Feeling anxious about exams is normal. But sometimes those nerves can get in the way, rather than help. Everyone is an individual and we all react to stress in different ways.
Some signs of stress are:
- Worry a lot, about anything
- Get lots of headaches and tummy pain
- Not be able to get to sleep, or wake up in the night
- Be grumpy and quick to anger
- Eating habits changes – eat more or less than usual
- Seem negative or hopeless
- Stop enjoying activities they used to enjoy
What can we do the help manage anxiety:
- Keep calm – keeping calm yourself is probably the most vital. I often find having a few appointments with parents is highly effective as they can then ensure a calm house. We have mirror neurons in our brain which can change our mood to match whomever we are with, so nervous parents = nervous kids, calm parents = calm kids
- Listen – having someone to talk to is important, someone who will really listen and help children keep things in perspective.
- Eat properly – avoid children eating high sugar, high fat food and drink, these give general moods peaks and dips……so in a situation with already sensitive mood it exaggerates that.
- Get enough sleep – sleep is vital for our mental and physical wellbeing, it can take a few nights of sleep to transfer what we have studied from our short term to our long term memory, so a good bedtime routine is particularly vital when studying.
- Be cautious about social media groups that ‘support study’ – being constantly bombarded with comments about other peoples stress, pains, problems will initiate mini fight/flight/freeze responses in your own brain which increases your anxiety – sadly the opposite of the intended ‘support’.
- Get exercise – any sort of exercise will release serotonins and endorphins which are chemicals that lift the mood. Exercise outdoors if at all possible, being close the nature is proven to lift mood.
- Encourage – when we are anxious we tend to limit our immediate emotions to anxiety, anger or depression, be patient with your children, be patient with yourself. Don’t criticise, don’t add to the pressure – let a grumpy comment go, ignore the messy bedroom. Give lots of hugs, a hug will release dopamine, another fantastic feel good hormone.
- Whats been good – add this question to your child’s bedtime routine, ‘tell me 5 good things that happened today?’, it puts them in a good frame of mind for sleeping. If they cant think of any tell them what your 5 good things are, from a beautiful sunset, to a kind driver letting you out on a busy road – it doesn’t have to be anything major.
- Talk to your child – there is an evolutionary advantage to remembering the bad things, but no advantage to remembering the good things, so we need to deliberately call them to mind. Create quiet times in the week to reminisce about good memories, sprinkling your conversation liberally with memories of how amazing your child is. Remind them in casual conversation of awesome things they have done, awesome things they are capable of.

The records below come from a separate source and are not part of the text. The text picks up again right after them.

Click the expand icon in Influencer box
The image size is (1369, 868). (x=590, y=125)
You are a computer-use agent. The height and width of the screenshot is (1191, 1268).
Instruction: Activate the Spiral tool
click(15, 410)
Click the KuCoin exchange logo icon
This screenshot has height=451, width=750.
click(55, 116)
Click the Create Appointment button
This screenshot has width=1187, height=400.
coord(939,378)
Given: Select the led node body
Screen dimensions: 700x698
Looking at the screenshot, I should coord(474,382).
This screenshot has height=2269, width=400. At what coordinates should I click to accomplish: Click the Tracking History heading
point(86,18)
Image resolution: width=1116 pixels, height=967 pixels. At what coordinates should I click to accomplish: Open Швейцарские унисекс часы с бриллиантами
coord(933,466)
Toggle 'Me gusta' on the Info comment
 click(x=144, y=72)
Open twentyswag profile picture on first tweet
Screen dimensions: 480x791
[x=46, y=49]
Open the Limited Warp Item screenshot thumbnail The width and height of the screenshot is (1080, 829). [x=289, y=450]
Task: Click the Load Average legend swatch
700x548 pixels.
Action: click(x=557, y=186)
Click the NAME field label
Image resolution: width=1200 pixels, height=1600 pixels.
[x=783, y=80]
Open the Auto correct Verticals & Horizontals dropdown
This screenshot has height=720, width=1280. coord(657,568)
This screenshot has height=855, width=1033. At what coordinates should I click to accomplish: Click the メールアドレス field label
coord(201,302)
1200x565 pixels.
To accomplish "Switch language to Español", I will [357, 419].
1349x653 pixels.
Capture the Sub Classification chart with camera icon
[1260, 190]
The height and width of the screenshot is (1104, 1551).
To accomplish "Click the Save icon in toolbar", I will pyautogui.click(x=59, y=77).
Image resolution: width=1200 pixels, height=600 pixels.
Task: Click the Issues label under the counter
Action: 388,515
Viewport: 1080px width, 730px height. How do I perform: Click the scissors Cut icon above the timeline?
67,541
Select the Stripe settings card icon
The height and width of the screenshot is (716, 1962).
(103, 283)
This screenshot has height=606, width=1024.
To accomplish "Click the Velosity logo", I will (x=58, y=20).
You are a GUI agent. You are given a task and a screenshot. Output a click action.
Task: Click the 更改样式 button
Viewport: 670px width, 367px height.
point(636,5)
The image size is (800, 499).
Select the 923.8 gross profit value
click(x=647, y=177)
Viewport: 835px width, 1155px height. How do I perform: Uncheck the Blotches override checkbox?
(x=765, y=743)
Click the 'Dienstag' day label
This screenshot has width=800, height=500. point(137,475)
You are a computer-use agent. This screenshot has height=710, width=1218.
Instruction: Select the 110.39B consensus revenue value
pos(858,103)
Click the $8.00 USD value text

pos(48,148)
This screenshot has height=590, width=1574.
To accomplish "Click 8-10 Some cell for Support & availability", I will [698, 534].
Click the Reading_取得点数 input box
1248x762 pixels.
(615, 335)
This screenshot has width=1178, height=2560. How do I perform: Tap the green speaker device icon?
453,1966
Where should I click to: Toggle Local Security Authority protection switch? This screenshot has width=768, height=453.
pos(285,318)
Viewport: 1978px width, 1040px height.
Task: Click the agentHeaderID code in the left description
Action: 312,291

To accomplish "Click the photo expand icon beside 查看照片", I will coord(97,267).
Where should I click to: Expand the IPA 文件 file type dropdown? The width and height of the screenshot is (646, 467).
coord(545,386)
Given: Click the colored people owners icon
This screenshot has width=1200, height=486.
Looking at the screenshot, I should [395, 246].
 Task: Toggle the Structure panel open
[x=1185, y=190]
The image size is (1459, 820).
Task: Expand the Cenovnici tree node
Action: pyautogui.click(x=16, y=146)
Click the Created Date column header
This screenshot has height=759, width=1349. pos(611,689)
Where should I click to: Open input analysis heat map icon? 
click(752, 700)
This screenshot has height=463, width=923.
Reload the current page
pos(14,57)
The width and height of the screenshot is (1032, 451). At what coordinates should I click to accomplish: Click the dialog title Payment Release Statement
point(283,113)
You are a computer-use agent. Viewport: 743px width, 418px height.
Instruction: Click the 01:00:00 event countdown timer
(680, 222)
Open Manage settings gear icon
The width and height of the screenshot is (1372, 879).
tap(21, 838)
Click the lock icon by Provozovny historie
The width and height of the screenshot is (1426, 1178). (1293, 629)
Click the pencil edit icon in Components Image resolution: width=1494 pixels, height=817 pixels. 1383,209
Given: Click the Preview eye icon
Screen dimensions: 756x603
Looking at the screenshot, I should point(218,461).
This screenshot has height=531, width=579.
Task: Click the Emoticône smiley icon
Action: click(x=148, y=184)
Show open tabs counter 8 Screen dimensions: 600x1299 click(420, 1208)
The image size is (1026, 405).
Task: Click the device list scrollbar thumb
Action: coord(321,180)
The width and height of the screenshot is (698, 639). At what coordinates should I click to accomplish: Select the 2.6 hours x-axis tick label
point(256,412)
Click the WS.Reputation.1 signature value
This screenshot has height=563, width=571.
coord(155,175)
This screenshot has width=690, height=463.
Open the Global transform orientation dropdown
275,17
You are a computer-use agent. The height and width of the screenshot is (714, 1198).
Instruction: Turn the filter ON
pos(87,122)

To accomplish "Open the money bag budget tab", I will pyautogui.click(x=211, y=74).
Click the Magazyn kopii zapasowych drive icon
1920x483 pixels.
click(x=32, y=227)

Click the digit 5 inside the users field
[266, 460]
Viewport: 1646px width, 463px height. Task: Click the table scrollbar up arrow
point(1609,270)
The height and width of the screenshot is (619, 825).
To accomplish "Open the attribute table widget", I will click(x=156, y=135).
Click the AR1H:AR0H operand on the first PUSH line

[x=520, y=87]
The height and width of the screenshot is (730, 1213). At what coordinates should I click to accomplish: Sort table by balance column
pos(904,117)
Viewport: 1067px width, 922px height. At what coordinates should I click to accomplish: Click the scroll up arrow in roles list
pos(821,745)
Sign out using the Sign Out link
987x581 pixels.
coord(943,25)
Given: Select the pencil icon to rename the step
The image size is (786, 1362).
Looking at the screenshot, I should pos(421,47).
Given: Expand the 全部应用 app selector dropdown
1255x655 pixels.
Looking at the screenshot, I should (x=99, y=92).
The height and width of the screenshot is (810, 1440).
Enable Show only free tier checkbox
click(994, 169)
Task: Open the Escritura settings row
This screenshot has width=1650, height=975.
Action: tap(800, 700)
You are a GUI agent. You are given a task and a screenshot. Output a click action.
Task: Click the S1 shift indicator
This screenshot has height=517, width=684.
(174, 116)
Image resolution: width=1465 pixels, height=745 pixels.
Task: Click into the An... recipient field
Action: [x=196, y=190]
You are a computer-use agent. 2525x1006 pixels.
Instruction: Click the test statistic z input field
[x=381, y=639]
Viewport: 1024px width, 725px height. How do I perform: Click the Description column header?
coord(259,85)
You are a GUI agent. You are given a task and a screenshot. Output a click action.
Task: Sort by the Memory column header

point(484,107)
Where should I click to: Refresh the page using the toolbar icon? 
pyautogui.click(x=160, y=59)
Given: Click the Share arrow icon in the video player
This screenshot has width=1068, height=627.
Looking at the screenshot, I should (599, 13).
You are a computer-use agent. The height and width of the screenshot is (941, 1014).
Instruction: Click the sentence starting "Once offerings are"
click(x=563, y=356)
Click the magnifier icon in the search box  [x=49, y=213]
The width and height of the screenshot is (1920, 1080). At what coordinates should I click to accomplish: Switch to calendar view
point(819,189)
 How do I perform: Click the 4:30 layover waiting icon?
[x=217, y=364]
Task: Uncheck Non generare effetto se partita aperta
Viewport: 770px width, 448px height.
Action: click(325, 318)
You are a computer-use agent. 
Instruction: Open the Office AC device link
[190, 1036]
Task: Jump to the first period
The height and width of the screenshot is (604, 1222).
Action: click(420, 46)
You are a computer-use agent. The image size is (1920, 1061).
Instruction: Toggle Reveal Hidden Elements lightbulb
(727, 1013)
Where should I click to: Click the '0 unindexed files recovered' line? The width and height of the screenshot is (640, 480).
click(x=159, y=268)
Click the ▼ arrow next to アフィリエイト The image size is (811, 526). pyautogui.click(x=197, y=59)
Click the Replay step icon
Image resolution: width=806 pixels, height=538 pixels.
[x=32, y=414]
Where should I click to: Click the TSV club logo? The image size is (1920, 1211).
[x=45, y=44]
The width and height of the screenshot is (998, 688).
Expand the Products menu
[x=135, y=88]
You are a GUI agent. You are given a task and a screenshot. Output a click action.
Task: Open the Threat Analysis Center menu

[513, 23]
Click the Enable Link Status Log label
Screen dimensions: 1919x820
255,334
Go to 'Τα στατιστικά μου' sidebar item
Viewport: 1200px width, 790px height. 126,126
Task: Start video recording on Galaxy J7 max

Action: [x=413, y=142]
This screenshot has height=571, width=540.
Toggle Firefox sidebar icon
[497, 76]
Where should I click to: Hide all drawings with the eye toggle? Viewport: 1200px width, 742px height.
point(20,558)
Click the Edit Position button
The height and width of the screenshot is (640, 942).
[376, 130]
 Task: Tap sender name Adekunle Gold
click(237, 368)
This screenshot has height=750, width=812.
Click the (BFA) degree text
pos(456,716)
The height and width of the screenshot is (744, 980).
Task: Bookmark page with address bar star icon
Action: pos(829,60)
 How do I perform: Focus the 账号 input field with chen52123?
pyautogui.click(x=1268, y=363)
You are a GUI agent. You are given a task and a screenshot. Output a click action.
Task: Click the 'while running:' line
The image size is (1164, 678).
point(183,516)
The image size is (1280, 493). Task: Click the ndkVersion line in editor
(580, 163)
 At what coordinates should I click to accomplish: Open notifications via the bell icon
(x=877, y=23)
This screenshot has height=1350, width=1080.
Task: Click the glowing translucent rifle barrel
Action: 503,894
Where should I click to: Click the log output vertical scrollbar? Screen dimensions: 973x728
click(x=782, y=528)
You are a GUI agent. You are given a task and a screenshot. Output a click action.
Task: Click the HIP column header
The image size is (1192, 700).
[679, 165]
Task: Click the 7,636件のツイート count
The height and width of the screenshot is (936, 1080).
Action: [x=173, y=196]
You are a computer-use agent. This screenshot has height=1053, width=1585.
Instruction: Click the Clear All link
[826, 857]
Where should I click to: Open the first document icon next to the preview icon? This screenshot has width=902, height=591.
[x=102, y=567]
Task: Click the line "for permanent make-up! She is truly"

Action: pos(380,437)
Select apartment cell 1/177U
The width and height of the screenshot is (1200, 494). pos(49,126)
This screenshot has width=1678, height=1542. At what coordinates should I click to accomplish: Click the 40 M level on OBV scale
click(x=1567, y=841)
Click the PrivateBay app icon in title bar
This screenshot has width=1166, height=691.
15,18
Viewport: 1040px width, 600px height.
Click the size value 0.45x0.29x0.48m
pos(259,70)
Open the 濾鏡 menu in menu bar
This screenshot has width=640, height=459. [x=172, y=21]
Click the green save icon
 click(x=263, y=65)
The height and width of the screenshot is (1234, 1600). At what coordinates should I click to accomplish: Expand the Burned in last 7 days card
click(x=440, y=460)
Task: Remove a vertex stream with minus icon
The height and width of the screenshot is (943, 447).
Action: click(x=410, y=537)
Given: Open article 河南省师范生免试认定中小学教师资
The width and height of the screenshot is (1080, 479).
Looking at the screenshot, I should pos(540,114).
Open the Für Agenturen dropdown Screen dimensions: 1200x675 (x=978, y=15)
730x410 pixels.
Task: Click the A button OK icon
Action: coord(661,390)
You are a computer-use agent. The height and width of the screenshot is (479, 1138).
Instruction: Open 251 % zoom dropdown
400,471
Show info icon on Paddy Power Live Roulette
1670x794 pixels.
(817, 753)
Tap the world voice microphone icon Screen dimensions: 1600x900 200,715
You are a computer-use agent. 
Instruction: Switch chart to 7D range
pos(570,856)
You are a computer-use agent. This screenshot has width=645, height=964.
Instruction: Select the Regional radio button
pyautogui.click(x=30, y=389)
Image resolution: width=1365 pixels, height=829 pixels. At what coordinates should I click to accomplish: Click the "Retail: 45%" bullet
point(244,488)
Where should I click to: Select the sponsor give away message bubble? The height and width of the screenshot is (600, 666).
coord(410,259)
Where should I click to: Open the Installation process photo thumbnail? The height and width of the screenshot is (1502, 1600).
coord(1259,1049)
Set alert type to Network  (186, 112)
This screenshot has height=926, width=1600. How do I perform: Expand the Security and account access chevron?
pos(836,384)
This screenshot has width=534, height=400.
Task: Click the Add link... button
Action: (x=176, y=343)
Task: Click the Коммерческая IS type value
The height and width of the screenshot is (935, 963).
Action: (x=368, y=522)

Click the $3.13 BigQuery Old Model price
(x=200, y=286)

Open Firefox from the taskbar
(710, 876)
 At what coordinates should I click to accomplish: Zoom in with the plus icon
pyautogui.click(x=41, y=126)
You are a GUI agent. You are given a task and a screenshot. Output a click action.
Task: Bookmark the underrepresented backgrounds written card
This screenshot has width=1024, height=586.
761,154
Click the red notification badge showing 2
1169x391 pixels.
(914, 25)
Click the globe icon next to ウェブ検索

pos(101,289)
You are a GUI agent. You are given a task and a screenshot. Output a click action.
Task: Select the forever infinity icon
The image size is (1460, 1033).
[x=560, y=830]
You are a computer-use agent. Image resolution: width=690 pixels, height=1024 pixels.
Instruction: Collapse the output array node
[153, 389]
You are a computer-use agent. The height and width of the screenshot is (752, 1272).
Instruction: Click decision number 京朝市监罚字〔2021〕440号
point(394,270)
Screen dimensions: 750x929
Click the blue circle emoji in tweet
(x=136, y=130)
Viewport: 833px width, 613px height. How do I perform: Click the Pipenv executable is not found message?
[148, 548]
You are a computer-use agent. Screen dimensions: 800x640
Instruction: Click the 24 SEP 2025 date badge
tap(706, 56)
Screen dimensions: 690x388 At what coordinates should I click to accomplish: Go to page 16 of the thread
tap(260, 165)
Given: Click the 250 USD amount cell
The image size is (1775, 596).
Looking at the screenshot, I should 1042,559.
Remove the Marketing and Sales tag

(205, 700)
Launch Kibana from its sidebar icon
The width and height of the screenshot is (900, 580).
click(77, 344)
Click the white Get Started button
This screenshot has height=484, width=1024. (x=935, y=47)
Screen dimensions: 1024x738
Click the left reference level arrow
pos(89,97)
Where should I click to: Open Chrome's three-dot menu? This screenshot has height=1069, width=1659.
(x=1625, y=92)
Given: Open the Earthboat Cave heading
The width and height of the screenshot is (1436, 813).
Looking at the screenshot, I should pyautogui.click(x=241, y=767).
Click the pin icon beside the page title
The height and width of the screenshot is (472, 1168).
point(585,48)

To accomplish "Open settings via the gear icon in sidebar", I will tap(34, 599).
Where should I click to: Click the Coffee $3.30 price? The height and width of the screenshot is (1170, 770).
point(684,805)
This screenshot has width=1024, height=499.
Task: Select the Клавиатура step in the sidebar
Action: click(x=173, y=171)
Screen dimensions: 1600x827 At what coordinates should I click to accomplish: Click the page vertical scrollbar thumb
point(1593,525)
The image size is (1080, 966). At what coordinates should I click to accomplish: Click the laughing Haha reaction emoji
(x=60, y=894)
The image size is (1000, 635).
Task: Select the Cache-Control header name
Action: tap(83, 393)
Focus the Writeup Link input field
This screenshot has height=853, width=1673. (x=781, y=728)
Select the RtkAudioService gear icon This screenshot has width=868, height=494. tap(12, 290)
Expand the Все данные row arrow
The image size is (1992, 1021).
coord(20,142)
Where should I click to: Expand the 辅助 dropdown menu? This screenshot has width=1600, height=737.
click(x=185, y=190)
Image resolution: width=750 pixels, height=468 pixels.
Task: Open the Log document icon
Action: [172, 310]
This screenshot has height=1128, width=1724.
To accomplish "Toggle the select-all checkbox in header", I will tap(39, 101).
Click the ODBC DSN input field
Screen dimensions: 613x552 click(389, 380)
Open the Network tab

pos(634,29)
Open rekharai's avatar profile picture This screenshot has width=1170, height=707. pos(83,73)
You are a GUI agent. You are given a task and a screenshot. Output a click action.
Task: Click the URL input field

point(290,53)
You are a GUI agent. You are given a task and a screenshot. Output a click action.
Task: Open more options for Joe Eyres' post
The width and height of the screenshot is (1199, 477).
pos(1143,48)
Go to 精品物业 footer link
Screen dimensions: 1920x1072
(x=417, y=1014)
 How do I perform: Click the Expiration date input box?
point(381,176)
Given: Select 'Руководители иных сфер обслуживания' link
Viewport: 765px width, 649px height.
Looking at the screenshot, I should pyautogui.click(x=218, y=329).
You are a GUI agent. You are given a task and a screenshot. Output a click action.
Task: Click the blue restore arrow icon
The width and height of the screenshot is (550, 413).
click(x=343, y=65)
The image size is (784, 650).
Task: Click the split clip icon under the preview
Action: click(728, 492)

Hypnotherapy is a common method used for helping control exam nerves as it can help boost confidence and reduce feelings of anxiety. It can help you develop the ability to access the calm state of mind needed to sit an exam, or cope with a potentially overwhelming situation.
Solution Focused Hypnotherapy can encourage an individual to clear their racing mind and approach the exam with a cool, focused head. Your mind knows the information you need to pass the exam, but when experiencing exam stress or anxiety, your ability to focus and concentrate will suffer. A calm mind will help you recall the information more easily, as well as help restore your self-belief.